What you will do:
A. Answer these questions using the transcript below:
(i) According to Hunt, what are the Illinois colors?
(ii) Who does O'Beirne say had never been elected to anything when she ran in New York?
(iii) Which two Illinois Senate candidates are named in the trivia question?
B. Reproduce the part of the transcript below from "SHIELDS: I want" up to and including "after the break.".
══ Selected extract
HUNT: Isn't it? But you know, that doesn't even bother me. And I'm not bothered by people coming from other states. If the Illinois Republican Party had gotten Colin Powell that would have been a 10 strike and we all would have acknowledged it as such.

(CROSSTALK)

But let me tell you something, this guy has a long way to go. First of all, he shouldn't wear a red and blue tie, Bob. The Illinois colors, as you know, are orange and blue. And ...

NOVAK: I'm glad you finally figured that out. They're not orange and black.

HUNT: Right, which is when you wear your Princeton tie.

(CROSSTALK)

HUNT: But this the problem is Alan Keyes. He's never been elected to anything. He's a fringe figure. He's really a little bit nutty. And he's going to get clobbered, two to one.

O'BEIRNE: Hillary Clinton had never been elected to anything when she ran in New York. At least I'm consistent. I didn't think Hillary Clinton should have done it in New York and I did not think ...

SHIELDS: Did you think Sam Houston should have done it in Texas? Or Ned Baker?

(CROSSTALK)

O'BEIRNE: I don't think it should become routine. And we better watch carefully, or it's going to become more and more common.

NOVAK: I resent -- I'm a personal -- for calling Alan Keyes nutty. I really hate it when liberals, anybody who is a strong conservative is nutty. I really, I think you ought to take those words back or we're going to have your words taken down.

HUNT: Can you do that?

SHIELDS: He's absolutely gone around the bend. He thinks he's in the House of Representatives.

HUNT: Bob, I did say a little. I didn't say a lot.

(CROSSTALK)

O'BEIRNE: Bob, if you want to reach -- I agree about the need to rebuild the Republican Party in Illinois. You don't import somebody. Why wouldn't they find bright, attractive person ...

SHIELDS: Good point.

O'BEIRNE: ...who can't win this time, but could build and build a profile and begin building the party in Illinois.

SHIELDS: Does anyone think that Alan Keyes is going to be there after the election?

O'BEIRNE: No.

(CROSSTALK)

NOVAK: At least...

O'BEIRNE: He's out of there.

NOVAK: At least you hear the gospel from him. I don't know, he might like Illinois. Illinois is a great state, but I really do believe that there is nobody there. There has been such stagnation over the years.

SHIELDS: I want to know one thing: Did Alan Keyes buy a roundtrip ticket to Chicago?

Next on CAPITAL GANG, the CAPITAL GANG "Classic", George W. Bush and Al Gore debating troop strength four years ago.

ANNOUNCER: Here's your CAPITAL GANG trivia question of the week. Illinois Senate candidates Barack Obama and Alan Keyes both did post- graduate work at which university? A) Howard; B) Harvard; or C) Northwestern.

We'll have the answer right after the break.

(COMMERCIAL BREAK)
════
══ Dataset extract
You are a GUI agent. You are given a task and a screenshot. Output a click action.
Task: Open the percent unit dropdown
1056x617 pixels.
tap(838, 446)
════
══ Dataset extract
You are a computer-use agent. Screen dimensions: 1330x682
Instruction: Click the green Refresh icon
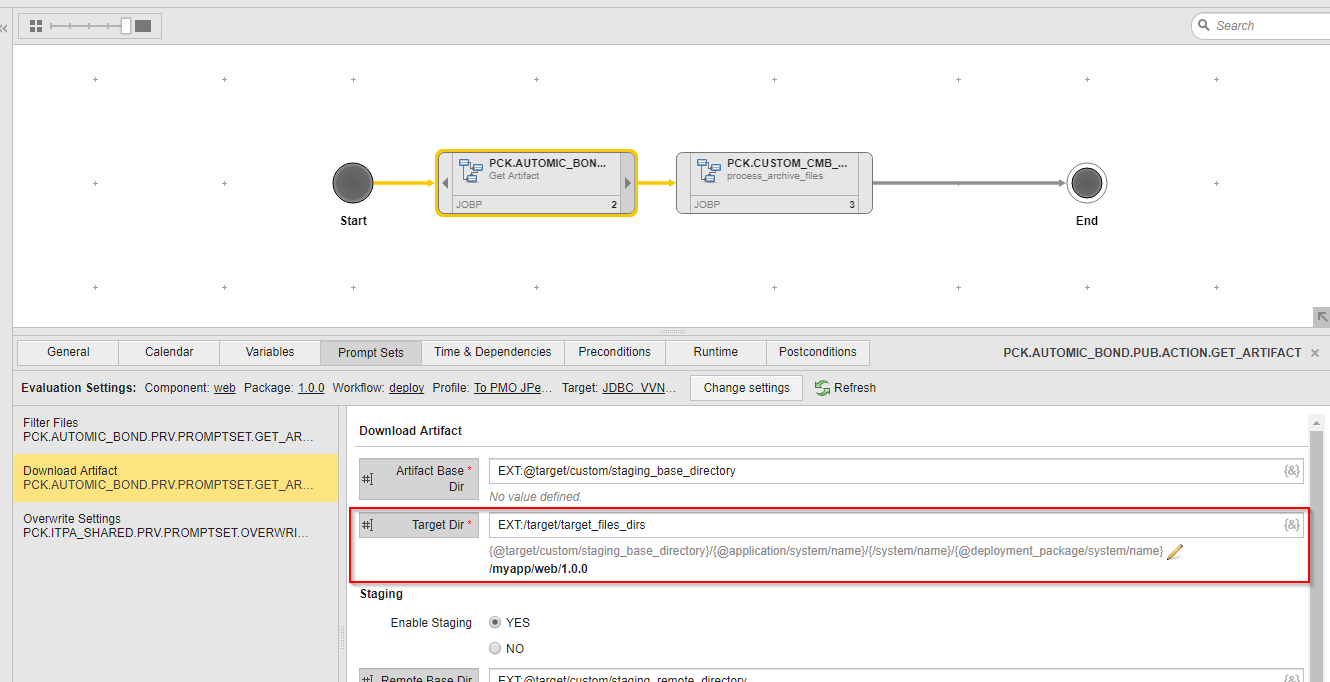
════
Outputs:
A.
(i) Orange and blue.
(ii) Hillary Clinton.
(iii) Barack Obama and Alan Keyes.

B.
SHIELDS: I want to know one thing: Did Alan Keyes buy a roundtrip ticket to Chicago?

Next on CAPITAL GANG, the CAPITAL GANG "Classic", George W. Bush and Al Gore debating troop strength four years ago.

ANNOUNCER: Here's your CAPITAL GANG trivia question of the week. Illinois Senate candidates Barack Obama and Alan Keyes both did post- graduate work at which university? A) Howard; B) Harvard; or C) Northwestern.

We'll have the answer right after the break.